Violet loves to hear me tell about the time I went out late one night to help a local dominatrix change a flat tire on her Mustang. She had lent out her lug wrench and couldn’t get off the last nut. Miraculously I didn’t make an idiot out of myself, and even gave her my spare tire iron. After the tire went on, she smiled and was grateful, until I asked her,
“You know what the problem is, don’t you?” Her expression was prepared for misogynist disappointment, but I simply remarked, “It’s a Ford.” She was relieved and chuckled. We chatted a little bit, then she gave me a hug and we each went on our way. That’s the entire story, but the very premise itself inspires Violet to dream up various lewd and lascivious plot points that could be possible in a parallel universe.

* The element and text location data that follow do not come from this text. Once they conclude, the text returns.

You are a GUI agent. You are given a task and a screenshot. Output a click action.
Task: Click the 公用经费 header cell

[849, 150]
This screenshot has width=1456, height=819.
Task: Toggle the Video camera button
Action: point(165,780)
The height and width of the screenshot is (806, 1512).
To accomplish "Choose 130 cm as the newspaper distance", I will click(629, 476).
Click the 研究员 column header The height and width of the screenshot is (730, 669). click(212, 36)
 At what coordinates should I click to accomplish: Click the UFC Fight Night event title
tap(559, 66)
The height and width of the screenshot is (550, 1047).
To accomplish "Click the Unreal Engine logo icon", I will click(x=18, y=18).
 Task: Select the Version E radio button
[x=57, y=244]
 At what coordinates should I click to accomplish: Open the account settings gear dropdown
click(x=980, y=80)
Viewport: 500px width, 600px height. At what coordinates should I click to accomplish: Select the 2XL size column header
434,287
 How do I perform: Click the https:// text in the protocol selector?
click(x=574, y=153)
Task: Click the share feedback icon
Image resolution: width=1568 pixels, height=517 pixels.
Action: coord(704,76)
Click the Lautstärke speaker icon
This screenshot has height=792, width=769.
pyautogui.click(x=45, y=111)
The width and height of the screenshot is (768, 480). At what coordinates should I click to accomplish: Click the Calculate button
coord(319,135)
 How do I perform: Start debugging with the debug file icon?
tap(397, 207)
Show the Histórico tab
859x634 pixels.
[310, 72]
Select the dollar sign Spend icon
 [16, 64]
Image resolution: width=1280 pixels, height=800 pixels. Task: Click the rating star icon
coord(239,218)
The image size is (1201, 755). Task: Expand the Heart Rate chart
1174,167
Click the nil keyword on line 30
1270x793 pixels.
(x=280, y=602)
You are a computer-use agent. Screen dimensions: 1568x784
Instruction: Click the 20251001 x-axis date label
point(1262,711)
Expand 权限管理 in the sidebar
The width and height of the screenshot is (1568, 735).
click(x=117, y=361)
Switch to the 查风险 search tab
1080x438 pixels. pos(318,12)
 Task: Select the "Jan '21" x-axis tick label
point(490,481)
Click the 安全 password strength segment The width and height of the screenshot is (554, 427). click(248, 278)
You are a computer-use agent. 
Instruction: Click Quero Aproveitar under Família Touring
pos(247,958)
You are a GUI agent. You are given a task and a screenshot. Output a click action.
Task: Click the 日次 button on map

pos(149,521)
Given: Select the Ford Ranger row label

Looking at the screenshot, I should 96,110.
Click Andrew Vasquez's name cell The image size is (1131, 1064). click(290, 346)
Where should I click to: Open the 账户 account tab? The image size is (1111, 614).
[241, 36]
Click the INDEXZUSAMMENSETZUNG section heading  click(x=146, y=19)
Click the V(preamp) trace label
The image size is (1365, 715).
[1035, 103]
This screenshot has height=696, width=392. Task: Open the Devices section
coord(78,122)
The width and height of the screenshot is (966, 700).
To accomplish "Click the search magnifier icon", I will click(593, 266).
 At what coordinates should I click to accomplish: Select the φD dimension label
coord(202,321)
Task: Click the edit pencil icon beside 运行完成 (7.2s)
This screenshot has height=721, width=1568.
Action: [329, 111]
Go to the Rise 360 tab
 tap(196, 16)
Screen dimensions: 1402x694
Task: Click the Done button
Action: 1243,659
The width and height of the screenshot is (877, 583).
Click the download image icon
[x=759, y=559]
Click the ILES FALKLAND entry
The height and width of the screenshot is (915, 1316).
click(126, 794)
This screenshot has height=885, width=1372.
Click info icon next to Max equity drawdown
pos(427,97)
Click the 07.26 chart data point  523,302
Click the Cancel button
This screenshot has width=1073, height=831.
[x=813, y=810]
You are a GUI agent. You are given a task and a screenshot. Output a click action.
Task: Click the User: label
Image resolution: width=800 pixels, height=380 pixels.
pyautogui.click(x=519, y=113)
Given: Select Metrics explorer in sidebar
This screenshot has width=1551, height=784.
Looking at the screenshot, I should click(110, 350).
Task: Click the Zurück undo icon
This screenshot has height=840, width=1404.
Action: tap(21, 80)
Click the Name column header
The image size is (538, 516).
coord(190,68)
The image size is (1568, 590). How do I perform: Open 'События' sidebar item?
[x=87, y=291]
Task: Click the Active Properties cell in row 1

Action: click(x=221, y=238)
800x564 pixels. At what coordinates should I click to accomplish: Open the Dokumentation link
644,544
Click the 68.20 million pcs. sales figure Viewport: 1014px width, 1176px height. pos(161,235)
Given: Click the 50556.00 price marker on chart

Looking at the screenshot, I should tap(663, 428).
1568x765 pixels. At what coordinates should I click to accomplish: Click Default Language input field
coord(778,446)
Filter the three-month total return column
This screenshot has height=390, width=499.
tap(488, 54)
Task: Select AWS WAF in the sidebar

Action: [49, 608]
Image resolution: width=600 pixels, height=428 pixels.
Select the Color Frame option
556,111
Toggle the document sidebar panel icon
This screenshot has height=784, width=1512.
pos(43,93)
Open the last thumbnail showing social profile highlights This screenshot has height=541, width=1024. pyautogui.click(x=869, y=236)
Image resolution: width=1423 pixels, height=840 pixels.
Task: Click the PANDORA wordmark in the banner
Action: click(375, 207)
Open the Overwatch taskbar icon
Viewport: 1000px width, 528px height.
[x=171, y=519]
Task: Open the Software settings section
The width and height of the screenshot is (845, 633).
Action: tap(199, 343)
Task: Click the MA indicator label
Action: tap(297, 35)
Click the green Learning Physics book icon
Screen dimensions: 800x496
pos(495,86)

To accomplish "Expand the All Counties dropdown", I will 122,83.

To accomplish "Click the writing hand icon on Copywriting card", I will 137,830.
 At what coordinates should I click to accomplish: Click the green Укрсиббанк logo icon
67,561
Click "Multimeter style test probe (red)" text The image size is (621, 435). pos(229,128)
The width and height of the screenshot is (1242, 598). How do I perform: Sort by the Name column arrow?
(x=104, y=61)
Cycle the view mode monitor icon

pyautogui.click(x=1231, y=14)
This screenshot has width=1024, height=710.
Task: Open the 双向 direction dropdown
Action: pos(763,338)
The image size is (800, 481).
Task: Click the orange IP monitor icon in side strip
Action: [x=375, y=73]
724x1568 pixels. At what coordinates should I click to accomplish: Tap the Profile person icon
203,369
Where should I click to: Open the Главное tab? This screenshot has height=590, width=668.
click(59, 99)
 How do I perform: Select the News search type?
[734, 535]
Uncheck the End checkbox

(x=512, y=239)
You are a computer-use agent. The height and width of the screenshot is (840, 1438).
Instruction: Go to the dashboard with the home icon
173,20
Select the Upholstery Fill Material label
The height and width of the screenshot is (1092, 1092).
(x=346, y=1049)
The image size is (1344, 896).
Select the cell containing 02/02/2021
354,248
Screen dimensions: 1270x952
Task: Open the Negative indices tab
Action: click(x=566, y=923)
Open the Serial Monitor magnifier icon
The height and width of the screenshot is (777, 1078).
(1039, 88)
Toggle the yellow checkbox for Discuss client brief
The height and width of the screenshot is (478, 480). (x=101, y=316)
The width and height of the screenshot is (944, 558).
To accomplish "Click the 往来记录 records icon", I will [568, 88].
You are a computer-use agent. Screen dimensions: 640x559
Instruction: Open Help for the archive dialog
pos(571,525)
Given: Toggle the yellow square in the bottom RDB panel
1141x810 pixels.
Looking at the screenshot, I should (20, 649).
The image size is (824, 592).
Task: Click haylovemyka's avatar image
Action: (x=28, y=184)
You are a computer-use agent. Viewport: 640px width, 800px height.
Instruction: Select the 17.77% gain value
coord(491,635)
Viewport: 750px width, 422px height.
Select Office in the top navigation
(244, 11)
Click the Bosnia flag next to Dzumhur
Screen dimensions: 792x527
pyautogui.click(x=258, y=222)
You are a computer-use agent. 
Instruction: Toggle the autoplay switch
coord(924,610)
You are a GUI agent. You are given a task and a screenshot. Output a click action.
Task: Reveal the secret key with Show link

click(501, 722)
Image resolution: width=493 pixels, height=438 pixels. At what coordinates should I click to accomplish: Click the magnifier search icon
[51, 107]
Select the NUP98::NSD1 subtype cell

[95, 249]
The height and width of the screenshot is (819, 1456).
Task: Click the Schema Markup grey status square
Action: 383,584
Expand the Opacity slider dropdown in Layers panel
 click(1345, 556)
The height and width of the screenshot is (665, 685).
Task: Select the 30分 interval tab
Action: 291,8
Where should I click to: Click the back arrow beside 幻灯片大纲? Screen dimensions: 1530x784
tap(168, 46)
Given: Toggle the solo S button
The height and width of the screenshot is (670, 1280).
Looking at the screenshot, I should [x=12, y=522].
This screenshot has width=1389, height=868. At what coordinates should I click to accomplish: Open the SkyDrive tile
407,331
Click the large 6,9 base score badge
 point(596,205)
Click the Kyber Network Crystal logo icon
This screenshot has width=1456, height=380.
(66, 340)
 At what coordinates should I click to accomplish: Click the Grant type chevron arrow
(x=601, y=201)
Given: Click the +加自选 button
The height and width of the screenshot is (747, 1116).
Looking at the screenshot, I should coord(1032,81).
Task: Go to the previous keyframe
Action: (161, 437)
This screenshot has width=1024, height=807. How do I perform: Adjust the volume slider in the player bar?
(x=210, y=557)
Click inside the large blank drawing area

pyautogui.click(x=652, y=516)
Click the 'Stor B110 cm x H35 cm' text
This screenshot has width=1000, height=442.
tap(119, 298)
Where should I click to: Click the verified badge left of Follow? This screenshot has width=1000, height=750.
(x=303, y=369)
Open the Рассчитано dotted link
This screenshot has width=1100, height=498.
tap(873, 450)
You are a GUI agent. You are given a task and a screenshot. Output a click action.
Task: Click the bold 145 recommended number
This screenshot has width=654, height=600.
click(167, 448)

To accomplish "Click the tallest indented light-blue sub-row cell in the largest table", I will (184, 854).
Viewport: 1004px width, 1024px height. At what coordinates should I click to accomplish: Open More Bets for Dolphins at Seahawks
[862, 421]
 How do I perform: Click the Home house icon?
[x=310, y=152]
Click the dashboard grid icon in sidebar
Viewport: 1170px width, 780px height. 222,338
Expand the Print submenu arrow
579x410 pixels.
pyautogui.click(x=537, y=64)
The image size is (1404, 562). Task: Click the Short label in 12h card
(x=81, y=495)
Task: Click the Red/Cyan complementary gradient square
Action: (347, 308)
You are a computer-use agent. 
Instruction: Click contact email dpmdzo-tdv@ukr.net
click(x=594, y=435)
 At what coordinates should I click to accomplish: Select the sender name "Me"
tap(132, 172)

I had yet to get a blowjob in this car. I only had it for six months or so, compared to when I lived with my ex and car blowjobs were the only privacy I could find. She said she wanted to be the one. That night, our friend came over to do Violet’s makeup and take pictures of me ruining it. Violet said next time she wanted more mascara so it could run down her cheeks after cumming so hard she cries.
After I dropped our friend off, Violet and I found a quiet spot by the art museum and I adjusted the seat and the hand brake so she could lean over, unzip me, pull me out, and be the first. I turned on the seat warmers and watched the street and held her hand as she went to work on me and earned her place.
I don’t know if this counts, but the Germans have a word for the pleasure you experience when driving. If you know it, say it with me… fahrvergnügen.